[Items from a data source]

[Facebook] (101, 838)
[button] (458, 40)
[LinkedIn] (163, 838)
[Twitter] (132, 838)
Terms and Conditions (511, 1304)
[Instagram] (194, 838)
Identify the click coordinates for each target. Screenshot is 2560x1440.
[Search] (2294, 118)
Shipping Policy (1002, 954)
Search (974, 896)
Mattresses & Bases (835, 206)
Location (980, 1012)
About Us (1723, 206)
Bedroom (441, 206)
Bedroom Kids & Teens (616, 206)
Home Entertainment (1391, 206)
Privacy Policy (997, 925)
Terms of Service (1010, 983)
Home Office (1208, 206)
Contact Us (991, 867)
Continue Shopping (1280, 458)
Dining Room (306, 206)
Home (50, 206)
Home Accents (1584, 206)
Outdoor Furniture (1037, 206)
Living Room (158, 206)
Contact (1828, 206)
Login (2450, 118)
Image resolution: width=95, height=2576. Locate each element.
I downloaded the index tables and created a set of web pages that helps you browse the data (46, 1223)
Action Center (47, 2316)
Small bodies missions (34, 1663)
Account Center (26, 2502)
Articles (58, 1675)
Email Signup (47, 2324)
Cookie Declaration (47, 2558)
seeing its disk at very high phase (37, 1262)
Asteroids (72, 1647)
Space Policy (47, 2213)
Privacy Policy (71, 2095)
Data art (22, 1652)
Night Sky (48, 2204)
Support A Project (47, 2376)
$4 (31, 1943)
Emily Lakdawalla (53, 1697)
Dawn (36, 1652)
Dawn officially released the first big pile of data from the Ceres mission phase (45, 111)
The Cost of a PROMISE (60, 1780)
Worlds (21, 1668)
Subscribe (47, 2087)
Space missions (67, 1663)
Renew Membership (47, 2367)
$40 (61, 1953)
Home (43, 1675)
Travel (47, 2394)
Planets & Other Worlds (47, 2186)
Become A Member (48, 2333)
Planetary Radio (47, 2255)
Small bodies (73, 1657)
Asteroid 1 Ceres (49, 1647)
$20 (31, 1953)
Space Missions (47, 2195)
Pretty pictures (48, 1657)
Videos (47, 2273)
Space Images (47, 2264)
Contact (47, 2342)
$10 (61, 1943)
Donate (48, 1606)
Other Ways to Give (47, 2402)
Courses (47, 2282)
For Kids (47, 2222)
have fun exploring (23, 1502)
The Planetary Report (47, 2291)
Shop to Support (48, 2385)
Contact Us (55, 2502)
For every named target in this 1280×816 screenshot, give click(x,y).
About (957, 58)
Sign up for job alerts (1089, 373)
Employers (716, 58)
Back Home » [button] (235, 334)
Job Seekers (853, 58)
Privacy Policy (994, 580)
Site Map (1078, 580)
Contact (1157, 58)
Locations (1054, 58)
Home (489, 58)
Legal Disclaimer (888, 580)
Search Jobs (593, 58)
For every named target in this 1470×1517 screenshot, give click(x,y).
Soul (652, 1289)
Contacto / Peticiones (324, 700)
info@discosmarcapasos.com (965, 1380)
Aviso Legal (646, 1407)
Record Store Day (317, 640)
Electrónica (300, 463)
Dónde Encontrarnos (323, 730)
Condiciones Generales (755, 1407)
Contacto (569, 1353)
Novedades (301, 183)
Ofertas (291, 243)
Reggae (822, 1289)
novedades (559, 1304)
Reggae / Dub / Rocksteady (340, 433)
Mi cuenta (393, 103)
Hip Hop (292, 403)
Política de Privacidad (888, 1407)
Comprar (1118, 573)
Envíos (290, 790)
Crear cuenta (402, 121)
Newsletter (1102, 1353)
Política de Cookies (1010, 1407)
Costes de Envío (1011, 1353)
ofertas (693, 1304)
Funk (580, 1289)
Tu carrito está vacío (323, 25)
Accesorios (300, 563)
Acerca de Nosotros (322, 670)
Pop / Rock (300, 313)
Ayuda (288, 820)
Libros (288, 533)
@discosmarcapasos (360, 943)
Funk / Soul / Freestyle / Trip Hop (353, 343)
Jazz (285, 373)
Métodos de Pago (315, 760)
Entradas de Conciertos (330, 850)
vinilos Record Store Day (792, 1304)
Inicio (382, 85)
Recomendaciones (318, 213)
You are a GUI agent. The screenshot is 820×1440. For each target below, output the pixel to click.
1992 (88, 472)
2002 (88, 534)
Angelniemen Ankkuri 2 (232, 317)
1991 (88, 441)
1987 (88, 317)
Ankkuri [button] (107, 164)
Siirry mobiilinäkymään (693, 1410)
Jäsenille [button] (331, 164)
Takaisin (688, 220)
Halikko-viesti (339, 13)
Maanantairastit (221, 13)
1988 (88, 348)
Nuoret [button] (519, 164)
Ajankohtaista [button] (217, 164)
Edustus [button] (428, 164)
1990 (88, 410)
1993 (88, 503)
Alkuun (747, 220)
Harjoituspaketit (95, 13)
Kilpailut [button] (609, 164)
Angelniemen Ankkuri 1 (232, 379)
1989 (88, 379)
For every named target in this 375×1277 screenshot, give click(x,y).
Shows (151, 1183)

Your objective -
Leaving nothing out, print each line above exactly.

Response to this exercise -
[Facebook] (101, 838)
[button] (458, 40)
[LinkedIn] (163, 838)
[Twitter] (132, 838)
Terms and Conditions (511, 1304)
[Instagram] (194, 838)
Identify the click coordinates for each target. Screenshot is 2560x1440.
[Search] (2294, 118)
Shipping Policy (1002, 954)
Search (974, 896)
Mattresses & Bases (835, 206)
Location (980, 1012)
About Us (1723, 206)
Bedroom (441, 206)
Bedroom Kids & Teens (616, 206)
Home Entertainment (1391, 206)
Privacy Policy (997, 925)
Terms of Service (1010, 983)
Home Office (1208, 206)
Contact Us (991, 867)
Continue Shopping (1280, 458)
Dining Room (306, 206)
Home (50, 206)
Home Accents (1584, 206)
Outdoor Furniture (1037, 206)
Living Room (158, 206)
Contact (1828, 206)
Login (2450, 118)
Image resolution: width=95, height=2576. Locate each element.
I downloaded the index tables and created a set of web pages that helps you browse the data (46, 1223)
Action Center (47, 2316)
Small bodies missions (34, 1663)
Account Center (26, 2502)
Articles (58, 1675)
Email Signup (47, 2324)
Cookie Declaration (47, 2558)
seeing its disk at very high phase (37, 1262)
Asteroids (72, 1647)
Space Policy (47, 2213)
Privacy Policy (71, 2095)
Data art (22, 1652)
Night Sky (48, 2204)
Support A Project (47, 2376)
$4 (31, 1943)
Emily Lakdawalla (53, 1697)
Dawn (36, 1652)
Dawn officially released the first big pile of data from the Ceres mission phase (45, 111)
The Cost of a PROMISE (60, 1780)
Worlds (21, 1668)
Subscribe (47, 2087)
Space missions (67, 1663)
Renew Membership (47, 2367)
$40 (61, 1953)
Home (43, 1675)
Travel (47, 2394)
Planets & Other Worlds (47, 2186)
Become A Member (48, 2333)
Planetary Radio (47, 2255)
Small bodies (73, 1657)
Asteroid 1 Ceres (49, 1647)
$20 (31, 1953)
Space Missions (47, 2195)
Pretty pictures (48, 1657)
Videos (47, 2273)
Space Images (47, 2264)
Contact (47, 2342)
$10 (61, 1943)
Donate (48, 1606)
Other Ways to Give (47, 2402)
Courses (47, 2282)
For Kids (47, 2222)
have fun exploring (23, 1502)
The Planetary Report (47, 2291)
Shop to Support (48, 2385)
Contact Us (55, 2502)
For every named target in this 1280×816 screenshot, give click(x,y).
About (957, 58)
Sign up for job alerts (1089, 373)
Employers (716, 58)
Back Home » [button] (235, 334)
Job Seekers (853, 58)
Privacy Policy (994, 580)
Site Map (1078, 580)
Contact (1157, 58)
Locations (1054, 58)
Home (489, 58)
Legal Disclaimer (888, 580)
Search Jobs (593, 58)
For every named target in this 1470×1517 screenshot, give click(x,y).
Soul (652, 1289)
Contacto / Peticiones (324, 700)
info@discosmarcapasos.com (965, 1380)
Aviso Legal (646, 1407)
Record Store Day (317, 640)
Electrónica (300, 463)
Dónde Encontrarnos (323, 730)
Condiciones Generales (755, 1407)
Contacto (569, 1353)
Novedades (301, 183)
Ofertas (291, 243)
Reggae (822, 1289)
novedades (559, 1304)
Reggae / Dub / Rocksteady (340, 433)
Mi cuenta (393, 103)
Hip Hop (292, 403)
Política de Privacidad (888, 1407)
Comprar (1118, 573)
Envíos (290, 790)
Crear cuenta (402, 121)
Newsletter (1102, 1353)
Política de Cookies (1010, 1407)
Costes de Envío (1011, 1353)
ofertas (693, 1304)
Funk (580, 1289)
Tu carrito está vacío (323, 25)
Accesorios (300, 563)
Acerca de Nosotros (322, 670)
Pop / Rock (300, 313)
Ayuda (288, 820)
Libros (288, 533)
@discosmarcapasos (360, 943)
Funk / Soul / Freestyle / Trip Hop (353, 343)
Jazz (285, 373)
Métodos de Pago (315, 760)
Entradas de Conciertos (330, 850)
vinilos Record Store Day (792, 1304)
Inicio (382, 85)
Recomendaciones (318, 213)
You are a GUI agent. The screenshot is 820×1440. For each target below, output the pixel to click.
1992 (88, 472)
2002 (88, 534)
Angelniemen Ankkuri 2 (232, 317)
1991 (88, 441)
1987 (88, 317)
Ankkuri [button] (107, 164)
Siirry mobiilinäkymään (693, 1410)
Jäsenille [button] (331, 164)
Takaisin (688, 220)
Halikko-viesti (339, 13)
Maanantairastit (221, 13)
1988 (88, 348)
Nuoret [button] (519, 164)
Ajankohtaista [button] (217, 164)
Edustus [button] (428, 164)
1990 (88, 410)
1993 (88, 503)
Alkuun (747, 220)
Harjoituspaketit (95, 13)
Kilpailut [button] (609, 164)
Angelniemen Ankkuri 1 (232, 379)
1989 (88, 379)
For every named target in this 375×1277 screenshot, give click(x,y).
Shows (151, 1183)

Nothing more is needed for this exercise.